University of Minnesota School of Public Health researchers found that existing studies on fast food and metabolic risk looked at Caucasian populations, the journal Circulation reports.
"We wanted to examine the association of Western-style fast food with cardio-metabolic risk in a Chinese population in Southeast Asia that has become a hotbed for diabetes and heart disease," said Andrew Odegaard, Minnesota post-doctoral researcher, who led the study.
"What we found was a dramatic public health impact by fast food, a product that is primarily a Western import into a completely new market," according to a Minnesota statement.

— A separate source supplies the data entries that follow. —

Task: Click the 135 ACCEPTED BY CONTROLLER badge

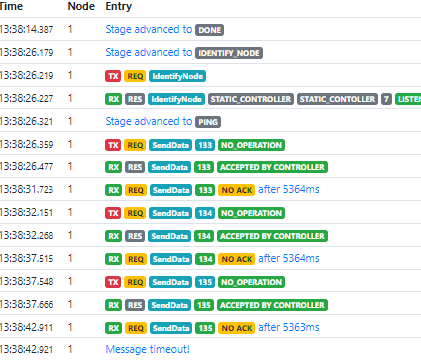Action: click(x=272, y=305)
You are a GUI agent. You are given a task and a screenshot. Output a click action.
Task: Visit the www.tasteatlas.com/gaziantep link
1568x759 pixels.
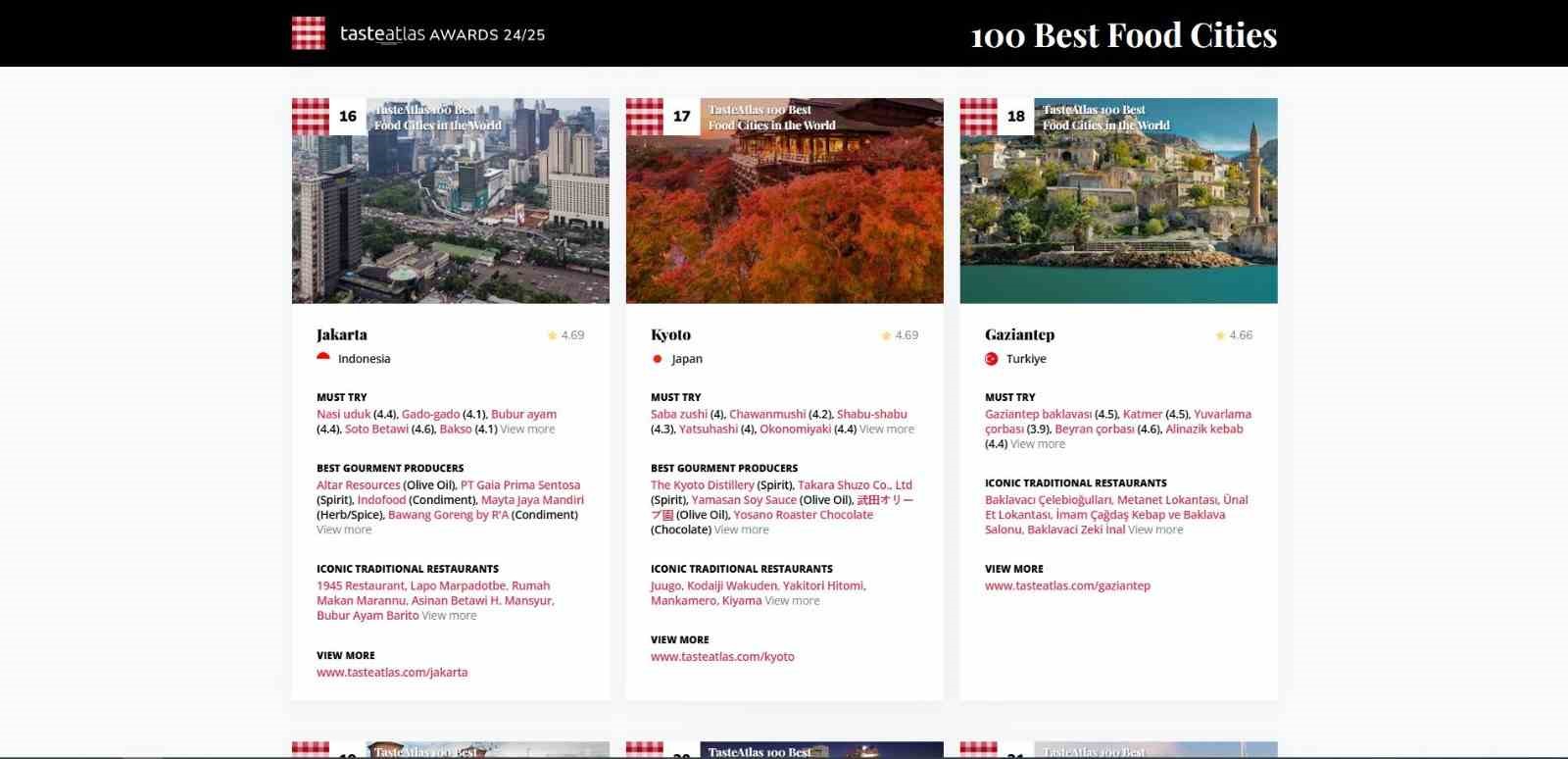pos(1067,586)
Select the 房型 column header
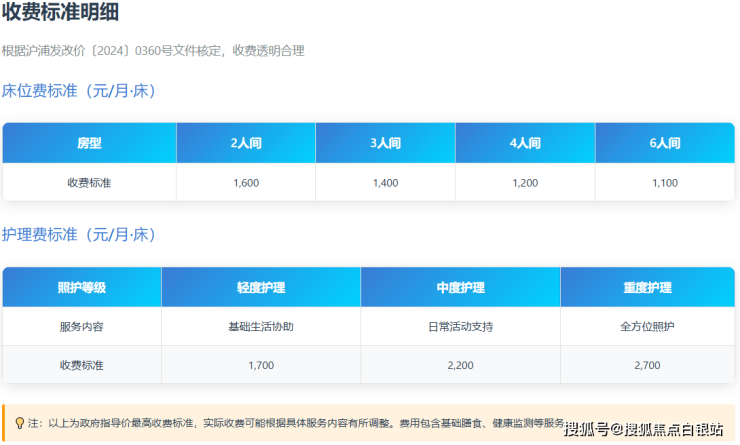Screen dimensions: 740x445 coord(89,143)
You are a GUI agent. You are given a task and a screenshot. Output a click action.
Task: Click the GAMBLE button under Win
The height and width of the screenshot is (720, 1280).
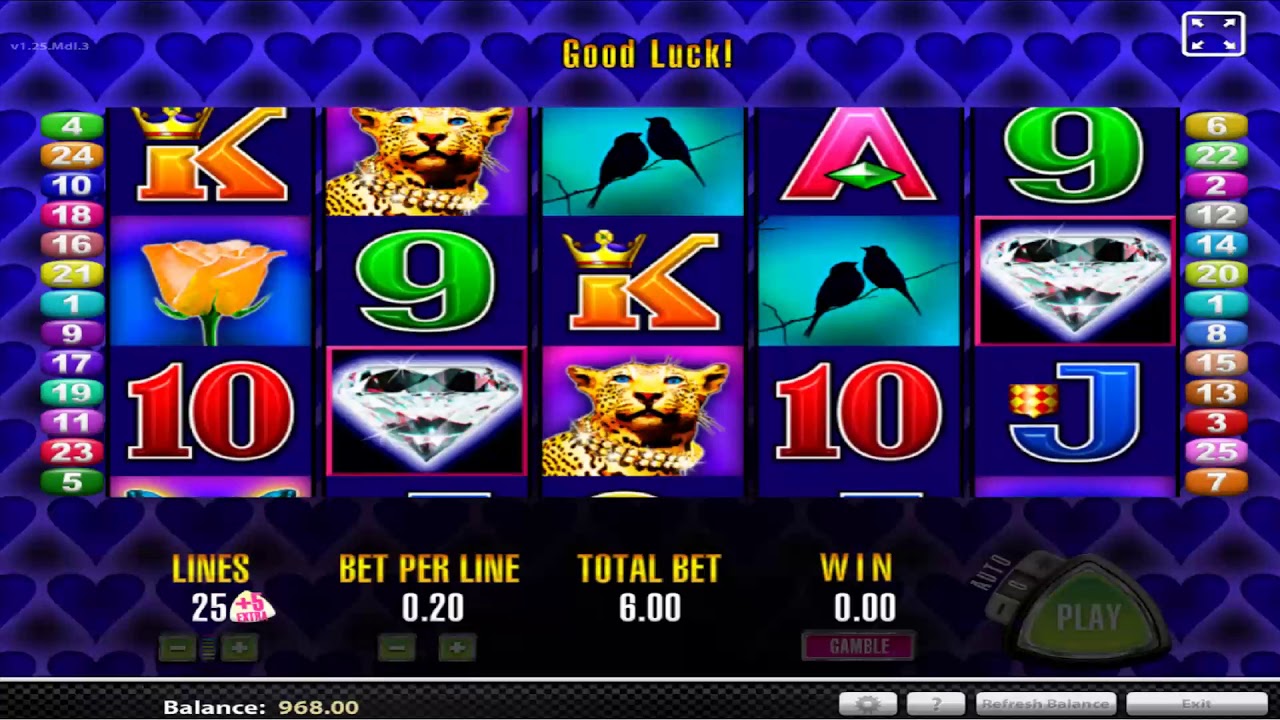point(858,646)
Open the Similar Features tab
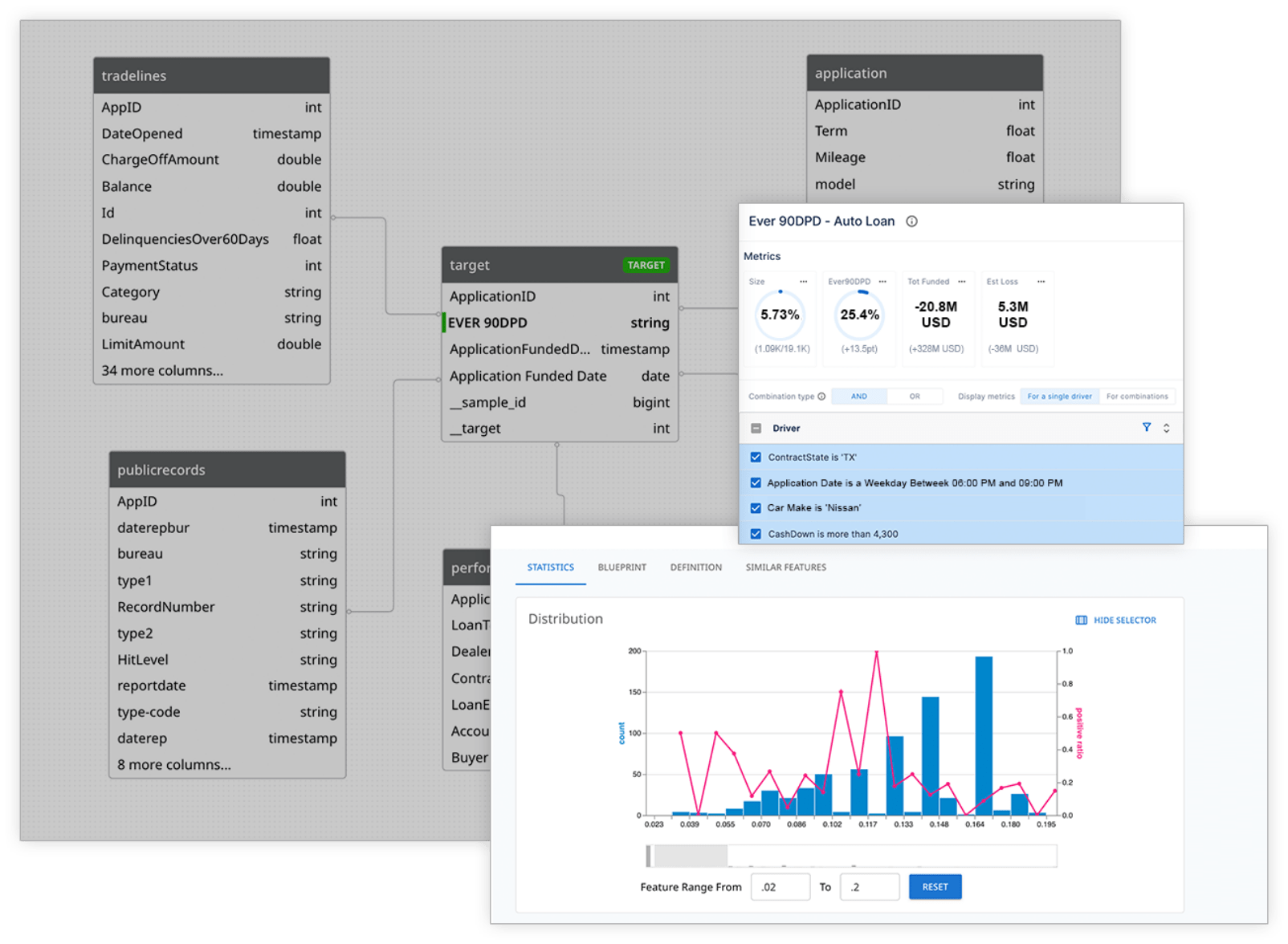 click(785, 568)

Minnesota researchers with counterparts from National University of Singapore reviewed a 16-year-old study, based on the eating habits of 52,000 Chinese residents of Singapore who have experienced a recent and sudden transition from traditional foods to Western-style fast food.
"What's interesting about the results is that study participants who reported eating fast food most frequently were younger, better educated, smoked less and were more likely to be physically active," said Odegaard. "This profile is normally associated with lower cardio-metabolic risk."